Directive: According to the text about the poem Alphabet, how many lines does the poem's last section, "N", contain?

Text provided:
○ ○ ○ ○ ○ ○ ○
Alphabet is one of the most well-known poems of Inger Christensen, who was broadly considered to be Denmark's most prominent poet. The poem was originally published in 1981 in Danish as .  An English language translation by Susanna Nied won the American-Scandinavian PEN Translation Prize in 1982.

Structure
Alphabet is a systematic poem, in which each of the fourteen sections of the poem is tied to a letter of the alphabet and the number of lines found in each section is dictated by the Fibonacci sequence. (The first section, "A", has one line. The last section, "N", has 610.)

Themes
Alphabet deals with themes of nuclear war and ecological devastation.

As the poem progresses and each section lengthens, an increasing number of elements related to destruction, death, and ecological devastation are introduced. The sections progress through the alphabet, finishing on the letter "N", for nuclear destruction, suggesting a premature end to the enumeration of splendours. The use of the Fibonacci sequence, Christensen later realised, was particularly appropriate for a plea that life can continue. "I found out after I had written alphabet that many plants follow these numbers. For example, sunflowers are ordered with the Fibonacci sequence - it's the way the seeds are placed."
○ ○ ○ ○ ○ ○ ○
Excerpted data:
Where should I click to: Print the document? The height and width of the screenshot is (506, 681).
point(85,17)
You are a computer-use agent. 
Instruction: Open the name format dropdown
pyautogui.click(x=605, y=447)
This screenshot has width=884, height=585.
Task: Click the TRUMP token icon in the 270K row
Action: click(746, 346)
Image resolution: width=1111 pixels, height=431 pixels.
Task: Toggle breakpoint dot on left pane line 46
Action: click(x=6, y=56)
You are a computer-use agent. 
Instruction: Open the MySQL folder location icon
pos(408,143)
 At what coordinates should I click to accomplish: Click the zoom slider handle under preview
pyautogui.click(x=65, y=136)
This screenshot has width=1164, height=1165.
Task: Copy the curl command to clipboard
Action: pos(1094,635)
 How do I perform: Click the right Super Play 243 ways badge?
○ ○ ○ ○ ○ ○ ○
Result for this task: 610 lines.